Data extracted from a collection
★ ★ ★ ★ ★ ★ ★
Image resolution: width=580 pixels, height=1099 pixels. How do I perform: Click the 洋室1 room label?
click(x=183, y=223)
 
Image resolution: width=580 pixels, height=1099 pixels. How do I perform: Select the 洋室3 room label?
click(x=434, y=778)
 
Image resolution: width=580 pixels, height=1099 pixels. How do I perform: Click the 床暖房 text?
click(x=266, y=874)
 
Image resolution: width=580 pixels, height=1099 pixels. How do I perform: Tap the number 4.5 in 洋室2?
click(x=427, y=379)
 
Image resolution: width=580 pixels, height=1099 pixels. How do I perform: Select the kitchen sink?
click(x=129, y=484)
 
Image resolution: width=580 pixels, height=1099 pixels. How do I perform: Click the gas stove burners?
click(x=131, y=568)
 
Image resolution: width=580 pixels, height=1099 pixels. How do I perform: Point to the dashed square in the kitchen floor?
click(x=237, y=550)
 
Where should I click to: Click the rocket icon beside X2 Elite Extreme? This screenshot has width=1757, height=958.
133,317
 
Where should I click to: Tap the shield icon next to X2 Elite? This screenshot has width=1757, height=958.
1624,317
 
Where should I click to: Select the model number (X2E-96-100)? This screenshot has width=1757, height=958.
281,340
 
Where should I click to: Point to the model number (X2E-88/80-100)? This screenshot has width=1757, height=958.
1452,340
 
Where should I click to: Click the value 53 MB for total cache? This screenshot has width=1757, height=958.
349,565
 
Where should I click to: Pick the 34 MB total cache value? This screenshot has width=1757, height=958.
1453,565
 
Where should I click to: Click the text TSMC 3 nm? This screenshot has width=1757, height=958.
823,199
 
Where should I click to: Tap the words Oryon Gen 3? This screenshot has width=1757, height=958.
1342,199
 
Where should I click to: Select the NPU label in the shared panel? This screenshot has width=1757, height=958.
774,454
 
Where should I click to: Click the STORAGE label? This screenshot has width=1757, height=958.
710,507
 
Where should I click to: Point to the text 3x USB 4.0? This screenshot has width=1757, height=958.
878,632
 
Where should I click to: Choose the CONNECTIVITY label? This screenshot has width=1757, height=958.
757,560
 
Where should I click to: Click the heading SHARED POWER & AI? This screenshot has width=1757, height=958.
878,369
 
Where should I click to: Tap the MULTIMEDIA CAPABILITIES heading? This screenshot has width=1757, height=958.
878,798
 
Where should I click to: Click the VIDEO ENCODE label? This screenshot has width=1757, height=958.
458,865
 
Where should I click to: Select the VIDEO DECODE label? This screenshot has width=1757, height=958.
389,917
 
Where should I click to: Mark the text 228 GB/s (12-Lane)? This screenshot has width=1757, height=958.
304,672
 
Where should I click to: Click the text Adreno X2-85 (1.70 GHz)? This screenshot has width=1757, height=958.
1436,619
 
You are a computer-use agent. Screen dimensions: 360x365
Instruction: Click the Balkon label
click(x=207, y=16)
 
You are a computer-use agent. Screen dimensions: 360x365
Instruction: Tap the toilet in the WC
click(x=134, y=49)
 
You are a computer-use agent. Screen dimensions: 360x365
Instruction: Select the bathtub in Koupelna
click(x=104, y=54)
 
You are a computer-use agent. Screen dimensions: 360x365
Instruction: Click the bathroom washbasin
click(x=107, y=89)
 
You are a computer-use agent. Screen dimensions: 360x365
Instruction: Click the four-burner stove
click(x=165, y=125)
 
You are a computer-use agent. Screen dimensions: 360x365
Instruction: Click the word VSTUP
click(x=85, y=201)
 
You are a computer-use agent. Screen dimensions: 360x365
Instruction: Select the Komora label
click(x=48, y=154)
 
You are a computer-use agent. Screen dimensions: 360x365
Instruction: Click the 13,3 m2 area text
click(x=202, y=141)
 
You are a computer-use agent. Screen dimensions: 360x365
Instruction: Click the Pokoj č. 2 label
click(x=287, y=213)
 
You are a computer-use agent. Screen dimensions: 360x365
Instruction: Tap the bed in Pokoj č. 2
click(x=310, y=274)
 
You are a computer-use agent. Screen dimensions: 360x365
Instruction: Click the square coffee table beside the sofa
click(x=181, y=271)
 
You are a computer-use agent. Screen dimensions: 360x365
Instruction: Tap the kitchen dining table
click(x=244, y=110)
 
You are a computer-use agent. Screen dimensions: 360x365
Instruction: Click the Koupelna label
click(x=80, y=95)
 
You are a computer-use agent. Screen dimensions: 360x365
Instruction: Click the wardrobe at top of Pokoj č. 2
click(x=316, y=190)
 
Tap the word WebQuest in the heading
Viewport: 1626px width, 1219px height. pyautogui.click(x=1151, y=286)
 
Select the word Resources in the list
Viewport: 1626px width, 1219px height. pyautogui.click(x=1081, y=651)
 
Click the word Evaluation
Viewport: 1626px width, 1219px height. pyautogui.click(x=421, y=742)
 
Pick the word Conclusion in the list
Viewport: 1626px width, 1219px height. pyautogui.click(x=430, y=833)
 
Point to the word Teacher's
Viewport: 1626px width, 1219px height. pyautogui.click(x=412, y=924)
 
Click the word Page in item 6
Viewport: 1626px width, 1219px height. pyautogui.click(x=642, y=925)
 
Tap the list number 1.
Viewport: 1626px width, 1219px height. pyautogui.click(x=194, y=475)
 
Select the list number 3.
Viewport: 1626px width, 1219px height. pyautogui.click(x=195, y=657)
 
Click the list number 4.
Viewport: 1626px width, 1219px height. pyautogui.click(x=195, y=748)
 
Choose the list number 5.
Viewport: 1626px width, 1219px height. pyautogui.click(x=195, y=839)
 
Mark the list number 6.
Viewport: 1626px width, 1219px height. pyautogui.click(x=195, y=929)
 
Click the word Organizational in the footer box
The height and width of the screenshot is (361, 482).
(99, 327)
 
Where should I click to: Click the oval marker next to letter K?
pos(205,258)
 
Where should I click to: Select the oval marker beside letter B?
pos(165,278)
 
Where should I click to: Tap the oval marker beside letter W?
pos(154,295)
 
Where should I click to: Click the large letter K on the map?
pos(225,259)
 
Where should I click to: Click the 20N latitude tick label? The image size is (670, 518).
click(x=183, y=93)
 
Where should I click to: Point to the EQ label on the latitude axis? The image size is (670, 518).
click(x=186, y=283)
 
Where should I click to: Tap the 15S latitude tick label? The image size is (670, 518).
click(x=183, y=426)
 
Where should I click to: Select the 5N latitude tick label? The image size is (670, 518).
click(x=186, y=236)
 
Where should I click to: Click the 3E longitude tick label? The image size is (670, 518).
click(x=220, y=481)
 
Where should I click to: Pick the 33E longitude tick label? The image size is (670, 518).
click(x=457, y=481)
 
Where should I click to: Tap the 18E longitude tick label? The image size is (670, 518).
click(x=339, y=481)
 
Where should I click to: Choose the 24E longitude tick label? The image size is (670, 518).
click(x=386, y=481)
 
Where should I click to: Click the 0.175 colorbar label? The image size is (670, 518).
★ ★ ★ ★ ★ ★ ★
▸ **THE PROBLEM**
Can you put every line of the listing above into a JSON list of strings, one string per line, with the blank lines left out?

▸ **WRITTEN ANSWER**
[
  "Image resolution: width=580 pixels, height=1099 pixels. How do I perform: Click the 洋室1 room label?",
  "click(x=183, y=223)",
  "Image resolution: width=580 pixels, height=1099 pixels. How do I perform: Select the 洋室3 room label?",
  "click(x=434, y=778)",
  "Image resolution: width=580 pixels, height=1099 pixels. How do I perform: Click the 床暖房 text?",
  "click(x=266, y=874)",
  "Image resolution: width=580 pixels, height=1099 pixels. How do I perform: Tap the number 4.5 in 洋室2?",
  "click(x=427, y=379)",
  "Image resolution: width=580 pixels, height=1099 pixels. How do I perform: Select the kitchen sink?",
  "click(x=129, y=484)",
  "Image resolution: width=580 pixels, height=1099 pixels. How do I perform: Click the gas stove burners?",
  "click(x=131, y=568)",
  "Image resolution: width=580 pixels, height=1099 pixels. How do I perform: Point to the dashed square in the kitchen floor?",
  "click(x=237, y=550)",
  "Where should I click to: Click the rocket icon beside X2 Elite Extreme? This screenshot has width=1757, height=958.",
  "133,317",
  "Where should I click to: Tap the shield icon next to X2 Elite? This screenshot has width=1757, height=958.",
  "1624,317",
  "Where should I click to: Select the model number (X2E-96-100)? This screenshot has width=1757, height=958.",
  "281,340",
  "Where should I click to: Point to the model number (X2E-88/80-100)? This screenshot has width=1757, height=958.",
  "1452,340",
  "Where should I click to: Click the value 53 MB for total cache? This screenshot has width=1757, height=958.",
  "349,565",
  "Where should I click to: Pick the 34 MB total cache value? This screenshot has width=1757, height=958.",
  "1453,565",
  "Where should I click to: Click the text TSMC 3 nm? This screenshot has width=1757, height=958.",
  "823,199",
  "Where should I click to: Tap the words Oryon Gen 3? This screenshot has width=1757, height=958.",
  "1342,199",
  "Where should I click to: Select the NPU label in the shared panel? This screenshot has width=1757, height=958.",
  "774,454",
  "Where should I click to: Click the STORAGE label? This screenshot has width=1757, height=958.",
  "710,507",
  "Where should I click to: Point to the text 3x USB 4.0? This screenshot has width=1757, height=958.",
  "878,632",
  "Where should I click to: Choose the CONNECTIVITY label? This screenshot has width=1757, height=958.",
  "757,560",
  "Where should I click to: Click the heading SHARED POWER & AI? This screenshot has width=1757, height=958.",
  "878,369",
  "Where should I click to: Tap the MULTIMEDIA CAPABILITIES heading? This screenshot has width=1757, height=958.",
  "878,798",
  "Where should I click to: Click the VIDEO ENCODE label? This screenshot has width=1757, height=958.",
  "458,865",
  "Where should I click to: Select the VIDEO DECODE label? This screenshot has width=1757, height=958.",
  "389,917",
  "Where should I click to: Mark the text 228 GB/s (12-Lane)? This screenshot has width=1757, height=958.",
  "304,672",
  "Where should I click to: Click the text Adreno X2-85 (1.70 GHz)? This screenshot has width=1757, height=958.",
  "1436,619",
  "You are a computer-use agent. Screen dimensions: 360x365",
  "Instruction: Click the Balkon label",
  "click(x=207, y=16)",
  "You are a computer-use agent. Screen dimensions: 360x365",
  "Instruction: Tap the toilet in the WC",
  "click(x=134, y=49)",
  "You are a computer-use agent. Screen dimensions: 360x365",
  "Instruction: Select the bathtub in Koupelna",
  "click(x=104, y=54)",
  "You are a computer-use agent. Screen dimensions: 360x365",
  "Instruction: Click the bathroom washbasin",
  "click(x=107, y=89)",
  "You are a computer-use agent. Screen dimensions: 360x365",
  "Instruction: Click the four-burner stove",
  "click(x=165, y=125)",
  "You are a computer-use agent. Screen dimensions: 360x365",
  "Instruction: Click the word VSTUP",
  "click(x=85, y=201)",
  "You are a computer-use agent. Screen dimensions: 360x365",
  "Instruction: Select the Komora label",
  "click(x=48, y=154)",
  "You are a computer-use agent. Screen dimensions: 360x365",
  "Instruction: Click the 13,3 m2 area text",
  "click(x=202, y=141)",
  "You are a computer-use agent. Screen dimensions: 360x365",
  "Instruction: Click the Pokoj č. 2 label",
  "click(x=287, y=213)",
  "You are a computer-use agent. Screen dimensions: 360x365",
  "Instruction: Tap the bed in Pokoj č. 2",
  "click(x=310, y=274)",
  "You are a computer-use agent. Screen dimensions: 360x365",
  "Instruction: Click the square coffee table beside the sofa",
  "click(x=181, y=271)",
  "You are a computer-use agent. Screen dimensions: 360x365",
  "Instruction: Tap the kitchen dining table",
  "click(x=244, y=110)",
  "You are a computer-use agent. Screen dimensions: 360x365",
  "Instruction: Click the Koupelna label",
  "click(x=80, y=95)",
  "You are a computer-use agent. Screen dimensions: 360x365",
  "Instruction: Click the wardrobe at top of Pokoj č. 2",
  "click(x=316, y=190)",
  "Tap the word WebQuest in the heading",
  "Viewport: 1626px width, 1219px height. pyautogui.click(x=1151, y=286)",
  "Select the word Resources in the list",
  "Viewport: 1626px width, 1219px height. pyautogui.click(x=1081, y=651)",
  "Click the word Evaluation",
  "Viewport: 1626px width, 1219px height. pyautogui.click(x=421, y=742)",
  "Pick the word Conclusion in the list",
  "Viewport: 1626px width, 1219px height. pyautogui.click(x=430, y=833)",
  "Point to the word Teacher's",
  "Viewport: 1626px width, 1219px height. pyautogui.click(x=412, y=924)",
  "Click the word Page in item 6",
  "Viewport: 1626px width, 1219px height. pyautogui.click(x=642, y=925)",
  "Tap the list number 1.",
  "Viewport: 1626px width, 1219px height. pyautogui.click(x=194, y=475)",
  "Select the list number 3.",
  "Viewport: 1626px width, 1219px height. pyautogui.click(x=195, y=657)",
  "Click the list number 4.",
  "Viewport: 1626px width, 1219px height. pyautogui.click(x=195, y=748)",
  "Choose the list number 5.",
  "Viewport: 1626px width, 1219px height. pyautogui.click(x=195, y=839)",
  "Mark the list number 6.",
  "Viewport: 1626px width, 1219px height. pyautogui.click(x=195, y=929)",
  "Click the word Organizational in the footer box",
  "The height and width of the screenshot is (361, 482).",
  "(99, 327)",
  "Where should I click to: Click the oval marker next to letter K?",
  "pos(205,258)",
  "Where should I click to: Select the oval marker beside letter B?",
  "pos(165,278)",
  "Where should I click to: Tap the oval marker beside letter W?",
  "pos(154,295)",
  "Where should I click to: Click the large letter K on the map?",
  "pos(225,259)",
  "Where should I click to: Click the 20N latitude tick label? The image size is (670, 518).",
  "click(x=183, y=93)",
  "Where should I click to: Point to the EQ label on the latitude axis? The image size is (670, 518).",
  "click(x=186, y=283)",
  "Where should I click to: Tap the 15S latitude tick label? The image size is (670, 518).",
  "click(x=183, y=426)",
  "Where should I click to: Select the 5N latitude tick label? The image size is (670, 518).",
  "click(x=186, y=236)",
  "Where should I click to: Click the 3E longitude tick label? The image size is (670, 518).",
  "click(x=220, y=481)",
  "Where should I click to: Pick the 33E longitude tick label? The image size is (670, 518).",
  "click(x=457, y=481)",
  "Where should I click to: Tap the 18E longitude tick label? The image size is (670, 518).",
  "click(x=339, y=481)",
  "Where should I click to: Choose the 24E longitude tick label? The image size is (670, 518).",
  "click(x=386, y=481)",
  "Where should I click to: Click the 0.175 colorbar label? The image size is (670, 518)."
]